### Work to be completed:
Put all of the records below into a numbered list, one line per item, and leave out any blank lines.

◆ ◆ ◆ ◆

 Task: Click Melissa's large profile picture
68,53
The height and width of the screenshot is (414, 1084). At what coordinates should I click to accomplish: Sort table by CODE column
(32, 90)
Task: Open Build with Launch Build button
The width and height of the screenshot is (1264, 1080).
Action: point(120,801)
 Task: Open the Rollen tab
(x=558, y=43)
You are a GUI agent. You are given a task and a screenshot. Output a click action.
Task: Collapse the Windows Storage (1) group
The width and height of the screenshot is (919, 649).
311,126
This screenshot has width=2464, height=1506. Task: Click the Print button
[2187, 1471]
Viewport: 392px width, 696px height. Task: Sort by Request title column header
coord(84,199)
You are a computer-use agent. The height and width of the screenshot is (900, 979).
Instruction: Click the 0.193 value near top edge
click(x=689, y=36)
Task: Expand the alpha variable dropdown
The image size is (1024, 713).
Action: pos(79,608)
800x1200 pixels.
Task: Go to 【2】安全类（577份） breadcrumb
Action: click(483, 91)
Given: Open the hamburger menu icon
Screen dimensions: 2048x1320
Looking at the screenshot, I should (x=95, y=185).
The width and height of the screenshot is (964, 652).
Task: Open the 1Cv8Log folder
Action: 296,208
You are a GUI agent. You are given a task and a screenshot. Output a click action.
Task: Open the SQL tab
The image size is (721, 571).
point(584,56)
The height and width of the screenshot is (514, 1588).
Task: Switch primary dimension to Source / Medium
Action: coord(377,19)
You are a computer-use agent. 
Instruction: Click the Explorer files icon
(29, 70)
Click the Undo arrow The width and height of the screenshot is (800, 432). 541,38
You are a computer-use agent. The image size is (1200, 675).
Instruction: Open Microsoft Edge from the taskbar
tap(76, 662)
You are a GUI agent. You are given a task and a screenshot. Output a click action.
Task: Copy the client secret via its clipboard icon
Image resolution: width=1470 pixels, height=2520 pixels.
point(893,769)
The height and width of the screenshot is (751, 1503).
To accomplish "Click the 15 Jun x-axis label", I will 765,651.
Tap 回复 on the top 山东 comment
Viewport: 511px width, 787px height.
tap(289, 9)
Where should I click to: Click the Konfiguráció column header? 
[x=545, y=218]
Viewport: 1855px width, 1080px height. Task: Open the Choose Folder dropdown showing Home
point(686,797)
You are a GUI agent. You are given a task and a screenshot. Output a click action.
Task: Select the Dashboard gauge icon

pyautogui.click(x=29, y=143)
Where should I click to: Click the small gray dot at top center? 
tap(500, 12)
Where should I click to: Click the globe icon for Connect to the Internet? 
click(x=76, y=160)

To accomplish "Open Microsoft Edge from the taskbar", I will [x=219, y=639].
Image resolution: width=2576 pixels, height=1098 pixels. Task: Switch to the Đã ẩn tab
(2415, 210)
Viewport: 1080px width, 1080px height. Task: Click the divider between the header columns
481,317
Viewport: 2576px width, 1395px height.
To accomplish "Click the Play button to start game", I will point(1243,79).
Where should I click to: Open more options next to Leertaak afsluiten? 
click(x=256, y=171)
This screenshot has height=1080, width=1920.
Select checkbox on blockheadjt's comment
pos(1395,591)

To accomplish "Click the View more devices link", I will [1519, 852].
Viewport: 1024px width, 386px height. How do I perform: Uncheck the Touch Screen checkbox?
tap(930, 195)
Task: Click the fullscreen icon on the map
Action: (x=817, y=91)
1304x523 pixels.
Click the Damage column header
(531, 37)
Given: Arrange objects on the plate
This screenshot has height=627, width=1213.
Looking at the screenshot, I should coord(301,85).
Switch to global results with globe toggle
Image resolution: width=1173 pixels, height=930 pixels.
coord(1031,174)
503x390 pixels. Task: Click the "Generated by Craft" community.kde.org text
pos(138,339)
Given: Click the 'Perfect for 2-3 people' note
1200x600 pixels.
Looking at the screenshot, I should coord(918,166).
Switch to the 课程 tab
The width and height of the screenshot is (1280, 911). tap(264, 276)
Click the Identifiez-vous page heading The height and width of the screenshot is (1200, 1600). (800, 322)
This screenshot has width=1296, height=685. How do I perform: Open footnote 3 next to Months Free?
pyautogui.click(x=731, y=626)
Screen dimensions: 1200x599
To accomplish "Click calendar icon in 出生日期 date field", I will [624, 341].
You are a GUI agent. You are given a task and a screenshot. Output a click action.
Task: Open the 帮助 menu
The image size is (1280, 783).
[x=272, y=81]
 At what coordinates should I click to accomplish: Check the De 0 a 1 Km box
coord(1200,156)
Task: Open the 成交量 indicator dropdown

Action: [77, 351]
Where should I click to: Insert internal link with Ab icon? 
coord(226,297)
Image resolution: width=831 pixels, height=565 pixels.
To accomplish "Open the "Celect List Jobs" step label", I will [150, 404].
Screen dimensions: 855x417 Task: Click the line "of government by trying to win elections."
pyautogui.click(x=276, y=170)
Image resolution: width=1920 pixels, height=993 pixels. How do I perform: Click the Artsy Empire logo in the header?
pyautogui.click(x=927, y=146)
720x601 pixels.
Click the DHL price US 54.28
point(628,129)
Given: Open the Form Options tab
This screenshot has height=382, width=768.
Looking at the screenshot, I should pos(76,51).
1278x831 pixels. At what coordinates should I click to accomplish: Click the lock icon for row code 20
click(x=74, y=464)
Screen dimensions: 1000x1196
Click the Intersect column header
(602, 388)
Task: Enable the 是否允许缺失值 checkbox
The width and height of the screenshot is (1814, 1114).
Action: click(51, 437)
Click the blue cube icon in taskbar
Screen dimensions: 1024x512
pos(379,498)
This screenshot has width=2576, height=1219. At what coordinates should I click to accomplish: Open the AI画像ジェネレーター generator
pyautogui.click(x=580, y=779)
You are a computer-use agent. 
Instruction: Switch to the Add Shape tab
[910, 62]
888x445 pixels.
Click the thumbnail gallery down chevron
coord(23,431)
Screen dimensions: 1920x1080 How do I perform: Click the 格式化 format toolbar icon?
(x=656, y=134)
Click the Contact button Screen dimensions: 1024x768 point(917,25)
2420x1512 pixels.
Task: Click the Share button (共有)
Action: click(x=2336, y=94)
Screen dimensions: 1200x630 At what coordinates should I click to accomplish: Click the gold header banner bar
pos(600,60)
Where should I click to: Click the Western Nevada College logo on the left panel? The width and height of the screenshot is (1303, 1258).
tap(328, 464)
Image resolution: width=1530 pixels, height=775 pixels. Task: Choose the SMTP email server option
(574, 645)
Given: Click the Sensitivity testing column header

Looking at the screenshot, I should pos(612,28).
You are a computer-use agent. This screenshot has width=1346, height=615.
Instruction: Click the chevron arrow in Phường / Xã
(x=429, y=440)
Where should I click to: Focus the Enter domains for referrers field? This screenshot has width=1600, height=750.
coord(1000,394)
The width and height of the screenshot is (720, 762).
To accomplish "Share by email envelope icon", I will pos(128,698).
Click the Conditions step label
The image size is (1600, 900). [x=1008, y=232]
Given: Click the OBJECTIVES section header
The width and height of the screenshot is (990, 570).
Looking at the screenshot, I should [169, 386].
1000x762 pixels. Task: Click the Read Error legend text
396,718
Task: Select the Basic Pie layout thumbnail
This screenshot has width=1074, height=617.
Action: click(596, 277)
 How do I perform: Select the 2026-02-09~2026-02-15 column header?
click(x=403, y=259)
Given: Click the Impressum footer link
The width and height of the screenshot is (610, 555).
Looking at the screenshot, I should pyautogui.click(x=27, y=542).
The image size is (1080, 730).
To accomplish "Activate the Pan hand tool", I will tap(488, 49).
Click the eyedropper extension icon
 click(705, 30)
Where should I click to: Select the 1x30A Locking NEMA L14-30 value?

◆ ◆ ◆ ◆

### Answer below:
1.  Task: Click Melissa's large profile picture
2. 68,53
3. The height and width of the screenshot is (414, 1084). At what coordinates should I click to accomplish: Sort table by CODE column
4. (32, 90)
5. Task: Open Build with Launch Build button
6. The width and height of the screenshot is (1264, 1080).
7. Action: point(120,801)
8.  Task: Open the Rollen tab
9. (x=558, y=43)
10. You are a GUI agent. You are given a task and a screenshot. Output a click action.
11. Task: Collapse the Windows Storage (1) group
12. The width and height of the screenshot is (919, 649).
13. 311,126
14. This screenshot has width=2464, height=1506. Task: Click the Print button
15. [2187, 1471]
16. Viewport: 392px width, 696px height. Task: Sort by Request title column header
17. coord(84,199)
18. You are a computer-use agent. The height and width of the screenshot is (900, 979).
19. Instruction: Click the 0.193 value near top edge
20. click(x=689, y=36)
21. Task: Expand the alpha variable dropdown
22. The image size is (1024, 713).
23. Action: pos(79,608)
24. 800x1200 pixels.
25. Task: Go to 【2】安全类（577份） breadcrumb
26. Action: click(483, 91)
27. Given: Open the hamburger menu icon
28. Screen dimensions: 2048x1320
29. Looking at the screenshot, I should (x=95, y=185).
30. The width and height of the screenshot is (964, 652).
31. Task: Open the 1Cv8Log folder
32. Action: 296,208
33. You are a GUI agent. You are given a task and a screenshot. Output a click action.
34. Task: Open the SQL tab
35. The image size is (721, 571).
36. point(584,56)
37. The height and width of the screenshot is (514, 1588).
38. Task: Switch primary dimension to Source / Medium
39. Action: coord(377,19)
40. You are a computer-use agent. 
41. Instruction: Click the Explorer files icon
42. (29, 70)
43. Click the Undo arrow The width and height of the screenshot is (800, 432). 541,38
44. You are a computer-use agent. The image size is (1200, 675).
45. Instruction: Open Microsoft Edge from the taskbar
46. tap(76, 662)
47. You are a GUI agent. You are given a task and a screenshot. Output a click action.
48. Task: Copy the client secret via its clipboard icon
49. Image resolution: width=1470 pixels, height=2520 pixels.
50. point(893,769)
51. The height and width of the screenshot is (751, 1503).
52. To accomplish "Click the 15 Jun x-axis label", I will 765,651.
53. Tap 回复 on the top 山东 comment
54. Viewport: 511px width, 787px height.
55. tap(289, 9)
56. Where should I click to: Click the Konfiguráció column header? 
57. [x=545, y=218]
58. Viewport: 1855px width, 1080px height. Task: Open the Choose Folder dropdown showing Home
59. point(686,797)
60. You are a GUI agent. You are given a task and a screenshot. Output a click action.
61. Task: Select the Dashboard gauge icon
62. pyautogui.click(x=29, y=143)
63. Where should I click to: Click the small gray dot at top center? 
64. tap(500, 12)
65. Where should I click to: Click the globe icon for Connect to the Internet? 
66. click(x=76, y=160)
67. To accomplish "Open Microsoft Edge from the taskbar", I will [x=219, y=639].
68. Image resolution: width=2576 pixels, height=1098 pixels. Task: Switch to the Đã ẩn tab
69. (2415, 210)
70. Viewport: 1080px width, 1080px height. Task: Click the divider between the header columns
71. 481,317
72. Viewport: 2576px width, 1395px height.
73. To accomplish "Click the Play button to start game", I will point(1243,79).
74. Where should I click to: Open more options next to Leertaak afsluiten? 
75. click(x=256, y=171)
76. This screenshot has height=1080, width=1920.
77. Select checkbox on blockheadjt's comment
78. pos(1395,591)
79. To accomplish "Click the View more devices link", I will [1519, 852].
80. Viewport: 1024px width, 386px height. How do I perform: Uncheck the Touch Screen checkbox?
81. tap(930, 195)
82. Task: Click the fullscreen icon on the map
83. Action: (x=817, y=91)
84. 1304x523 pixels.
85. Click the Damage column header
86. (531, 37)
87. Given: Arrange objects on the plate
88. This screenshot has height=627, width=1213.
89. Looking at the screenshot, I should coord(301,85).
90. Switch to global results with globe toggle
91. Image resolution: width=1173 pixels, height=930 pixels.
92. coord(1031,174)
93. 503x390 pixels. Task: Click the "Generated by Craft" community.kde.org text
94. pos(138,339)
95. Given: Click the 'Perfect for 2-3 people' note
96. 1200x600 pixels.
97. Looking at the screenshot, I should coord(918,166).
98. Switch to the 课程 tab
99. The width and height of the screenshot is (1280, 911). tap(264, 276)
100. Click the Identifiez-vous page heading The height and width of the screenshot is (1200, 1600). (800, 322)
101. This screenshot has width=1296, height=685. How do I perform: Open footnote 3 next to Months Free?
102. pyautogui.click(x=731, y=626)
103. Screen dimensions: 1200x599
104. To accomplish "Click calendar icon in 出生日期 date field", I will [624, 341].
105. You are a GUI agent. You are given a task and a screenshot. Output a click action.
106. Task: Open the 帮助 menu
107. The image size is (1280, 783).
108. [x=272, y=81]
109.  At what coordinates should I click to accomplish: Check the De 0 a 1 Km box
110. coord(1200,156)
111. Task: Open the 成交量 indicator dropdown
112. Action: [77, 351]
113. Where should I click to: Insert internal link with Ab icon? 
114. coord(226,297)
115. Image resolution: width=831 pixels, height=565 pixels.
116. To accomplish "Open the "Celect List Jobs" step label", I will [150, 404].
117. Screen dimensions: 855x417 Task: Click the line "of government by trying to win elections."
118. pyautogui.click(x=276, y=170)
119. Image resolution: width=1920 pixels, height=993 pixels. How do I perform: Click the Artsy Empire logo in the header?
120. pyautogui.click(x=927, y=146)
121. 720x601 pixels.
122. Click the DHL price US 54.28
123. point(628,129)
124. Given: Open the Form Options tab
125. This screenshot has height=382, width=768.
126. Looking at the screenshot, I should pos(76,51).
127. 1278x831 pixels. At what coordinates should I click to accomplish: Click the lock icon for row code 20
128. click(x=74, y=464)
129. Screen dimensions: 1000x1196
130. Click the Intersect column header
131. (602, 388)
132. Task: Enable the 是否允许缺失值 checkbox
133. The width and height of the screenshot is (1814, 1114).
134. Action: click(51, 437)
135. Click the blue cube icon in taskbar
136. Screen dimensions: 1024x512
137. pos(379,498)
138. This screenshot has width=2576, height=1219. At what coordinates should I click to accomplish: Open the AI画像ジェネレーター generator
139. pyautogui.click(x=580, y=779)
140. You are a computer-use agent. 
141. Instruction: Switch to the Add Shape tab
142. [910, 62]
143. 888x445 pixels.
144. Click the thumbnail gallery down chevron
145. coord(23,431)
146. Screen dimensions: 1920x1080 How do I perform: Click the 格式化 format toolbar icon?
147. (x=656, y=134)
148. Click the Contact button Screen dimensions: 1024x768 point(917,25)
149. 2420x1512 pixels.
150. Task: Click the Share button (共有)
151. Action: click(x=2336, y=94)
152. Screen dimensions: 1200x630 At what coordinates should I click to accomplish: Click the gold header banner bar
153. pos(600,60)
154. Where should I click to: Click the Western Nevada College logo on the left panel? The width and height of the screenshot is (1303, 1258).
155. tap(328, 464)
156. Image resolution: width=1530 pixels, height=775 pixels. Task: Choose the SMTP email server option
157. (574, 645)
158. Given: Click the Sensitivity testing column header
159. Looking at the screenshot, I should pos(612,28).
160. You are a computer-use agent. This screenshot has width=1346, height=615.
161. Instruction: Click the chevron arrow in Phường / Xã
162. (x=429, y=440)
163. Where should I click to: Focus the Enter domains for referrers field? This screenshot has width=1600, height=750.
164. coord(1000,394)
165. The width and height of the screenshot is (720, 762).
166. To accomplish "Share by email envelope icon", I will pos(128,698).
167. Click the Conditions step label
168. The image size is (1600, 900). [x=1008, y=232]
169. Given: Click the OBJECTIVES section header
170. The width and height of the screenshot is (990, 570).
171. Looking at the screenshot, I should [169, 386].
172. 1000x762 pixels. Task: Click the Read Error legend text
173. 396,718
174. Task: Select the Basic Pie layout thumbnail
175. This screenshot has width=1074, height=617.
176. Action: click(596, 277)
177.  How do I perform: Select the 2026-02-09~2026-02-15 column header?
178. click(x=403, y=259)
179. Given: Click the Impressum footer link
180. The width and height of the screenshot is (610, 555).
181. Looking at the screenshot, I should pyautogui.click(x=27, y=542).
182. The image size is (1080, 730).
183. To accomplish "Activate the Pan hand tool", I will tap(488, 49).
184. Click the eyedropper extension icon
185.  click(705, 30)
186. Where should I click to: Select the 1x30A Locking NEMA L14-30 value?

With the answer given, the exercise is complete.